Des le siecle d’Auguste on donnoit ce nom aux rhéteurs qui s’exerçoient dans leurs écoles à faire des déclamations sur toutes sortes de sujets, afin d’enseigner à leurs disciples l’art de parler ; & sous Néton on l’appliqua à ceux qui étudioient le droit, & se disposoient à la plaidoyerie. De-là il passa aux avocats qui plaidoient dans le barreau. Socrate & Eusebe, qui étoient avocats à Constantinople, ont eu ce titre, aussi-bien que le jurisconsulte Harmenopule & plusieurs autres ; ce qui montre qu’il étoit alors affecté aux personnes qui se distinguoient dans la science des lois.

Depuis, quand Charlemagne eut conçu le dessein de faire refleurir les études ecclésiastiques, on nomma scholastiques les premiers maîtres des écoles où l’on enseignoit les lettres aux clercs. Quelques-uns cependant ont prétendu que par ce terme on n’entendoit que celui qui étoit chargé de leur montrer les langues, les humanités & tout ce qu’on comprend sous le nom de Belles-lettres ; mais cette occupation n’étoit pas la seule du scholastique. Il devoit encore former les sujets aux hautes sciences, telles que la Philosophie & la Théologie, ou du-moins ces deux fonctions auparavant séparées, furent réunies dans la même personne. Celui qu’on appelloit scholastique, se nomma depuis en certains lieux écolâtre & théologal, titres qui subsistent encore aujourd’hui dans la plûpart des cathédrales & autres chapitres de chanoines, quoiqu’il y ait long-tems qu’ils ne remplissent plus les fonctions des anciens scholastiques, surtout depuis que les universités se sont formées, & qu’on y a fait des leçons réglées en tout genre. On peut dire que depuis le neuvieme siecle jusqu’au quatorzieme, les auteurs qui ont pris le titre de scholastique, ne l’ont porté que comme une marque de la fonction d’enseigner qu’ils avoient dans les diverses églises auxquelles ils étoient attachés.

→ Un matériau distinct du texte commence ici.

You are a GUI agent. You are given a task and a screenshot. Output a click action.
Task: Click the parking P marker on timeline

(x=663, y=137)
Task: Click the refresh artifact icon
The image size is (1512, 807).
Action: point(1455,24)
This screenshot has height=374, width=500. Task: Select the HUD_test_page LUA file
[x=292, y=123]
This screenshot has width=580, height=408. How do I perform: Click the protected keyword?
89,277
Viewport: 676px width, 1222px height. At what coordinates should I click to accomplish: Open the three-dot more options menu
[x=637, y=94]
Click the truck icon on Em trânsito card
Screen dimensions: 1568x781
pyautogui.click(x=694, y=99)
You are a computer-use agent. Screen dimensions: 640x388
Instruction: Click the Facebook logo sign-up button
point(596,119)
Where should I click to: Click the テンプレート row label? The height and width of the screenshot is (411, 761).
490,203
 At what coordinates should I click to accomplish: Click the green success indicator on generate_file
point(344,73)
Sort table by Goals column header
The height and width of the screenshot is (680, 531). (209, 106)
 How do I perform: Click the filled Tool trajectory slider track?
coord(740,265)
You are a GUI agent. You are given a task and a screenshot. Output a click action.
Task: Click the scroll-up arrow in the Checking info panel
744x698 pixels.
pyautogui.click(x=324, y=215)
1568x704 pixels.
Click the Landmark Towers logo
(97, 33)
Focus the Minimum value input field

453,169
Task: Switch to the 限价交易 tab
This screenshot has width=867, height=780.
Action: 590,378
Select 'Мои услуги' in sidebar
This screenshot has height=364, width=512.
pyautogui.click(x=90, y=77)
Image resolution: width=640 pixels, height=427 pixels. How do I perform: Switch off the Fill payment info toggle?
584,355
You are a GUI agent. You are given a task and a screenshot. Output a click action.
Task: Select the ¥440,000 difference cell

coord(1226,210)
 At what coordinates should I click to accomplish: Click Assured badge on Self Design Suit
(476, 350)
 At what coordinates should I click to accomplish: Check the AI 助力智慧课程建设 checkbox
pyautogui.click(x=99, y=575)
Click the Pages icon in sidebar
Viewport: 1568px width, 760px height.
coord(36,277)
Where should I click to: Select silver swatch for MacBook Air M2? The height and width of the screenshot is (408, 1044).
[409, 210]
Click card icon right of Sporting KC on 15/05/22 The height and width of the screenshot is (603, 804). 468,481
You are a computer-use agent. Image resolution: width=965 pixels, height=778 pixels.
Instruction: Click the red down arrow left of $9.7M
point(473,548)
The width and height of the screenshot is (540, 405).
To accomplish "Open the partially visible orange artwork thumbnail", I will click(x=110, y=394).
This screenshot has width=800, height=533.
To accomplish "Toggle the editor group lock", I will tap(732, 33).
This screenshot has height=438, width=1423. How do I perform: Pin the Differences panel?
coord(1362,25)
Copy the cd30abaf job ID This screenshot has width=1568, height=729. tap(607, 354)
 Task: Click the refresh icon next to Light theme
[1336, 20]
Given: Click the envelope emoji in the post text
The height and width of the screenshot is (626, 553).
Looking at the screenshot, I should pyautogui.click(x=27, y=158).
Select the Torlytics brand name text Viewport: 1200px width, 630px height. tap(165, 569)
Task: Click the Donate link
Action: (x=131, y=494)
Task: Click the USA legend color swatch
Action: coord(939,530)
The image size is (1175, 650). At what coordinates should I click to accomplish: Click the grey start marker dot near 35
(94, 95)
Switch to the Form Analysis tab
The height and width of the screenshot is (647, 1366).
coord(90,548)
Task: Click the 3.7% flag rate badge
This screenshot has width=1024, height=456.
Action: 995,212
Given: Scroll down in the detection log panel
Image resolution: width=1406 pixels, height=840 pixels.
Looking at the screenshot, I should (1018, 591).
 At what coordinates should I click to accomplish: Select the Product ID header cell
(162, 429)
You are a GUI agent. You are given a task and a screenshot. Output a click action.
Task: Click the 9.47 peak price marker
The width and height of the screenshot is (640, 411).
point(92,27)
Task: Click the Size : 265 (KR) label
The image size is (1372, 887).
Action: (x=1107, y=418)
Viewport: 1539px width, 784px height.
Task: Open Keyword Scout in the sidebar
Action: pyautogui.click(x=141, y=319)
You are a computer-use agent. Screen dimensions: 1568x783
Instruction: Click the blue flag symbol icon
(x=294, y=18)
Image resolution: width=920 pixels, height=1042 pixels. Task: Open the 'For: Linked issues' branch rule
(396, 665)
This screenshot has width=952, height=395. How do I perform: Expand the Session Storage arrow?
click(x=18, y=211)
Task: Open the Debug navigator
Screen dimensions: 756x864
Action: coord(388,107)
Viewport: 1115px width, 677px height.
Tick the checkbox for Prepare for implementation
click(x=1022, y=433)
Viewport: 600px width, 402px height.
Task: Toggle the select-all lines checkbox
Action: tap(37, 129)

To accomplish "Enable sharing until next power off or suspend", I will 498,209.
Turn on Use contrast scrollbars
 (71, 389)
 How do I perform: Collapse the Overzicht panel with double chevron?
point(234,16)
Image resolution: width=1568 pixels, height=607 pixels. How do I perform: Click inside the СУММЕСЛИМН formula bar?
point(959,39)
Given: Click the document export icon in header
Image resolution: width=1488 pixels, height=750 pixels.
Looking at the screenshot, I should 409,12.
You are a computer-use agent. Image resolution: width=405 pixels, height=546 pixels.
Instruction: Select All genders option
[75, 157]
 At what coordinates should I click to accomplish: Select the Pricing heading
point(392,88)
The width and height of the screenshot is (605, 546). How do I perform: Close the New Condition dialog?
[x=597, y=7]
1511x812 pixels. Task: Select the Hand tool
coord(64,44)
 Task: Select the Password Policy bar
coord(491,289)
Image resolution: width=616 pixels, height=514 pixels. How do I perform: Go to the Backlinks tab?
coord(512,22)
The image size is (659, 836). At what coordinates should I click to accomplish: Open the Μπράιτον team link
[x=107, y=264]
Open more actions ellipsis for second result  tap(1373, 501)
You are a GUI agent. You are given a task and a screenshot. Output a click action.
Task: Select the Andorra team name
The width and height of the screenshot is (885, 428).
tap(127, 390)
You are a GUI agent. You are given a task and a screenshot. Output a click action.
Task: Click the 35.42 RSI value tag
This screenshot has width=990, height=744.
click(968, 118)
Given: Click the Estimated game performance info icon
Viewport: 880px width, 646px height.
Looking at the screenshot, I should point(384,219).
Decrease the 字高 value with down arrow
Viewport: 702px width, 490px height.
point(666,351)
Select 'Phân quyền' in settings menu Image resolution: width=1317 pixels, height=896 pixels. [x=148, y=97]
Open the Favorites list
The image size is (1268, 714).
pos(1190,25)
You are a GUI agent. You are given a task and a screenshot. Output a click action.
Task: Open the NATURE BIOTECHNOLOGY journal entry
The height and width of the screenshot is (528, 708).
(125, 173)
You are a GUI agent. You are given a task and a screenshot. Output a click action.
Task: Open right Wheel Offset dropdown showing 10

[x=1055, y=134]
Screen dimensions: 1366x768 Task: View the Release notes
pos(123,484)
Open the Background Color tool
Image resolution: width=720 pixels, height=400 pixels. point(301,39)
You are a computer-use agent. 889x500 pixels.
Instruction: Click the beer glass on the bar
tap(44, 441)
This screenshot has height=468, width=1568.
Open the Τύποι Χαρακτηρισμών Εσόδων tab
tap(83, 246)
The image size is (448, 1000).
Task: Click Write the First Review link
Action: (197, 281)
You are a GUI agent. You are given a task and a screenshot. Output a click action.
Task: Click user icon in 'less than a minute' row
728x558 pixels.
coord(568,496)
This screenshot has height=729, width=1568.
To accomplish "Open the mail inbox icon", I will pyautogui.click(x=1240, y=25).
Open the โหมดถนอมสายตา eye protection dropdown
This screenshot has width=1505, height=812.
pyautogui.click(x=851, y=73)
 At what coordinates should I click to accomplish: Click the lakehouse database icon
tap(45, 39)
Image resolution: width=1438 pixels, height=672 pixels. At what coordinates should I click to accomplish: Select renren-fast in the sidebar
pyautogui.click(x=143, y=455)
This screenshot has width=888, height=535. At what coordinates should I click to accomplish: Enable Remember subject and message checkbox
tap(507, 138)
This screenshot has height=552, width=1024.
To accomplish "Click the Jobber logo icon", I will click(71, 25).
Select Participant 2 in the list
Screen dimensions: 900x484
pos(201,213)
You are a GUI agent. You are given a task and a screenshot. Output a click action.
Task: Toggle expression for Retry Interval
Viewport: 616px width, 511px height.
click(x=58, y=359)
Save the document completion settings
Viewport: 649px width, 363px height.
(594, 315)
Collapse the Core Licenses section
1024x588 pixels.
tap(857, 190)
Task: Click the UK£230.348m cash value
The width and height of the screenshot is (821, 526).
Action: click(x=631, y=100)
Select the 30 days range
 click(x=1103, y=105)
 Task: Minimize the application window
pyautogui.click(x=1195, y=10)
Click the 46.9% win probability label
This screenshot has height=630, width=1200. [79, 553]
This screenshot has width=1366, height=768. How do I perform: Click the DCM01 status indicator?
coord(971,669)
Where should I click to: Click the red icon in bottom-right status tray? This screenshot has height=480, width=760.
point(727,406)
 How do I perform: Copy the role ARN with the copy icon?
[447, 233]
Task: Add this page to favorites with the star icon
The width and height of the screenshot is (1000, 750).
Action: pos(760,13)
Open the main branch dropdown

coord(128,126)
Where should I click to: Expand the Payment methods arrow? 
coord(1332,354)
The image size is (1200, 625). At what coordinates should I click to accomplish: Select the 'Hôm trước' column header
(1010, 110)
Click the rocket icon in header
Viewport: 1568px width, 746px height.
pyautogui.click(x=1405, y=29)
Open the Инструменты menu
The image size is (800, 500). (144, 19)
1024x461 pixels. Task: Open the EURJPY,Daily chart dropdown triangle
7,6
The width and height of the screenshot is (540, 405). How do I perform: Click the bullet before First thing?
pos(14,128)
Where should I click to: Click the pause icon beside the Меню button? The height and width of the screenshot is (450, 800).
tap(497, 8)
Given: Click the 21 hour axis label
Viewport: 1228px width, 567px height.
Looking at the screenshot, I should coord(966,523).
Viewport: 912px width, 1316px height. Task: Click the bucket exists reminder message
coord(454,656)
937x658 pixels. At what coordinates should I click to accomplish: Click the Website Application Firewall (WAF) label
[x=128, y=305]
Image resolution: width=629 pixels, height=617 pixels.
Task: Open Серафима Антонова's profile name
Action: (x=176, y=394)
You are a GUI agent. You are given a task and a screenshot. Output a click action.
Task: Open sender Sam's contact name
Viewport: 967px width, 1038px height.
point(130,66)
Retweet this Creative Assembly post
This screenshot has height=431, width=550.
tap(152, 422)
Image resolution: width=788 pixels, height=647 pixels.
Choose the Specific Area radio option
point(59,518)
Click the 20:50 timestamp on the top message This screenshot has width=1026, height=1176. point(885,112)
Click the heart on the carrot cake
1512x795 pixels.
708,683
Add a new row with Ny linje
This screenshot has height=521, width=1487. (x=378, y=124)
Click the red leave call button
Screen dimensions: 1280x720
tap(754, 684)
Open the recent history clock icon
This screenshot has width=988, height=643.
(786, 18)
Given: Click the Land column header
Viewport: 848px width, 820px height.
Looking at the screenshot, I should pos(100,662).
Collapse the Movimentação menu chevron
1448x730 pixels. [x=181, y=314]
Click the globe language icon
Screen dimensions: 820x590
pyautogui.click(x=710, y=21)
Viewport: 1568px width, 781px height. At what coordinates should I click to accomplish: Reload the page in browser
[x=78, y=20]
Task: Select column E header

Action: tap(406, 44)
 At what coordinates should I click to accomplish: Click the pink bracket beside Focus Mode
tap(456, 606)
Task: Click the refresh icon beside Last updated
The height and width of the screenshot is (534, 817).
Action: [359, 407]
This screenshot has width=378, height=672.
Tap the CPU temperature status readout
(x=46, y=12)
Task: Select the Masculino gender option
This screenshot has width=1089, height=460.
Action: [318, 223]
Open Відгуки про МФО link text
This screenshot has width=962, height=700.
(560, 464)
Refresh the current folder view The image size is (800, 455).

L’auteur du supplément de Morery a fait une remarque fort juste. C’est que le scholastique étoit le chef de l’école, appellé en quelques lieux où il y a université, le chancelier de l’université ; mais cette remarque ne détruit point ce que nous avons avancé ci-dessus, qu’on a donné le nom d’écolâtre ou de théologal en certains lieux à ceux qu’on appelloit auparavant scholastique ; car il est certain qu’il n’y avoit pas des universités partout où il y avoit des églises cathédrales, & que dans presque toutes les églises cathédrales il y avoit des écoles & un chef d’études qu’on nommoit scholastique, auquel a succédé le théologal ou l’écolâtre. De ce que le théologal n’est plus aujourd’hui ce qu’étoit le scholastique, il ne s’ensuit pas que le scholastique n’ait pas eu autrefois les mêmes fonctions dans les églises cathédrales ; & sous le nom de clercs que le scholastique devoit instruire, sont compris les chanoines auxquels le théologal est obligé de faire des leçons de Théologie.